Tag Archives: Esme

All Abuzz on the Western Front

 

The view of the western skyline from my backyard skyline isn’t exactly spectacular.

There’s one palm tree. The neighborhood is embroidered by the L.A. River Basin, better known for hosting rebels without causes and terminators without pauses than for an actual tributary that runs 48 miles start to finish.

It’s in an area my resale-conscious neighbors — even my best friend — have taken to calling Lake Balboa, though it’s really Van Nuys.

Hell, let’s be honest. It’s The Valley. America’s sweat stain.  Porn’s Vatican City. Our largest exports are porn and anal sex. It is smog-choked and traffic-strangled and beastly overgrown and…then. Right around 5:30.

The light catches right.

Or a creature turns bright.

And across the cement river there is a house full of kids. Or a daycare center. Or a park. It’s too fenced and green to see.

But not too beastly overgrown to hear: laughing and shouting and screamingtoheaven simply because their young lungs allow it.

And suddenly…

My music mixes with their laughter, and Esme gets in the mood to fetch, and I get in the mood to throw.

And suddenly…It’s not Lake Balboa, or Van Nuys, or Weedville, or Porn City. It’s not even smog-choked.

It’s home.

I take it back, what I said about that backyard perch.

It’s a pretty spectacular view.

The True Dog Whisperers

 

Esme and I have been enjoying the Westminster Dog Show, and were thrilled that a Teddy-sized hound finally took Best in Show, though, as Esme points out, none proved they could fetch.
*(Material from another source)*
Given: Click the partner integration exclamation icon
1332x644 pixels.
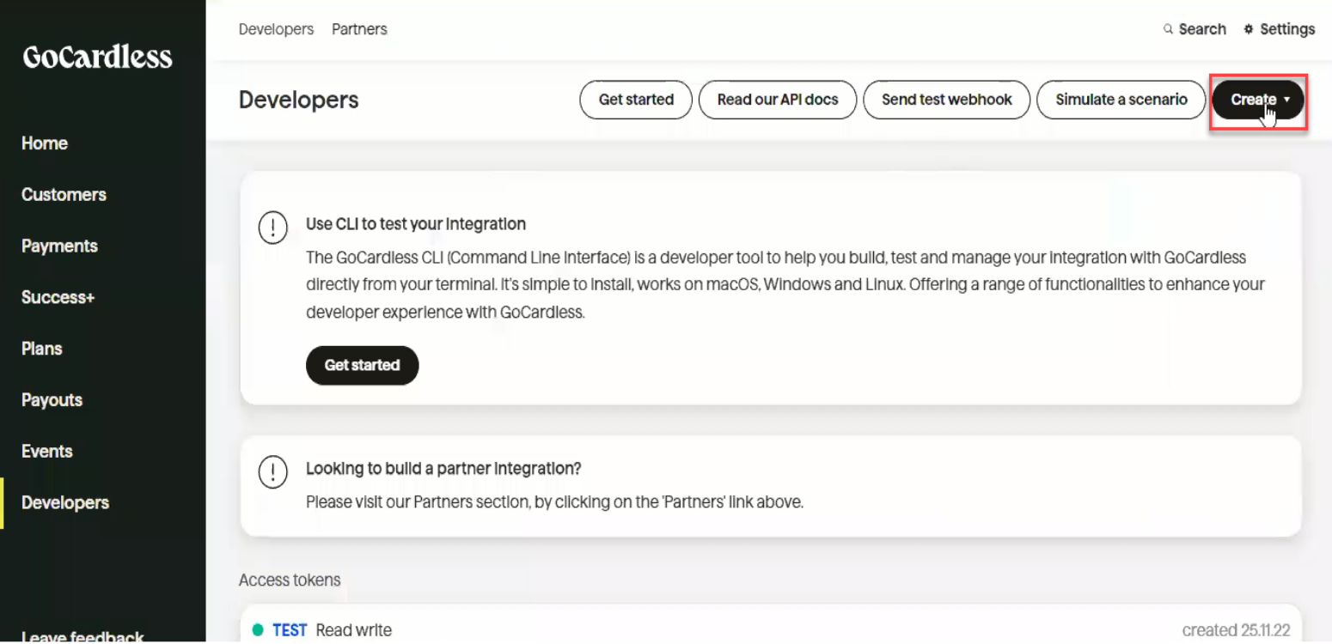Looking at the screenshot, I should 272,473.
Much less train their humans to.

For years, despite scores of dogs attempting to teach me, I couldn’t master the throw-and-return maneuver. With Ted, for instance, he’d just bring the ball back to engage in a game of tug-of-war or, even better, Chase-the-Retriever-with-the-ball.

Esme, though, trained me in a day. Maybe less. She even taught me how to play from the jacuzzi: Throw it toward the south fence, and she’ll teeter it on the tub ledge. Really. Here she is, trying to teach my aunt Lessie to fetch. (Says Esme, Keep goin, champ! You’re almost there!)

Now she’s got me working with another fetchable: a foot-long stuffed squirrel that eerily resembles roadkill. Except this treasure squeaks, from squeezable head to its whoopee-cushion tail.

For the purposes of this story, we’ll call the toy Chew-Barka — for story purposes only. I mean, what 51-year-old adult man would name his dog’s stupid stuffed animal? That’s crazy. You’re crazy. So drop it, ok? Jerk.

Anyway, Esme loves Chewy. Carries it everywhere. When friends visit, she invariably brings them her slobbered precious.

She even uses it to nag me. All dogs have an inherent sense of time, particularly when it’s marked with food. And it was hard to miss my dogs’ hunger pangs; Teddy would begin to pace in front of the TV everyday at 5 p.m.

Now, I get a squeak tone when it’s dinner time.

But I can never get angry, so deft is her touch with it. Linus would be impressed with Esme’s fondness for a security blanket.

One chilly night, as we were turning in (Esme always brings Chewy to bed), she burrowed close to borrow my body heat. I put some spare blanket over her — it’s gotten so that I can’t fall asleep without her — and put a hand on Esme’s belly to warm her.

Then I felt her fur, which was matted and moist, the way Teddy’s coat would turn after an epileptic seizure.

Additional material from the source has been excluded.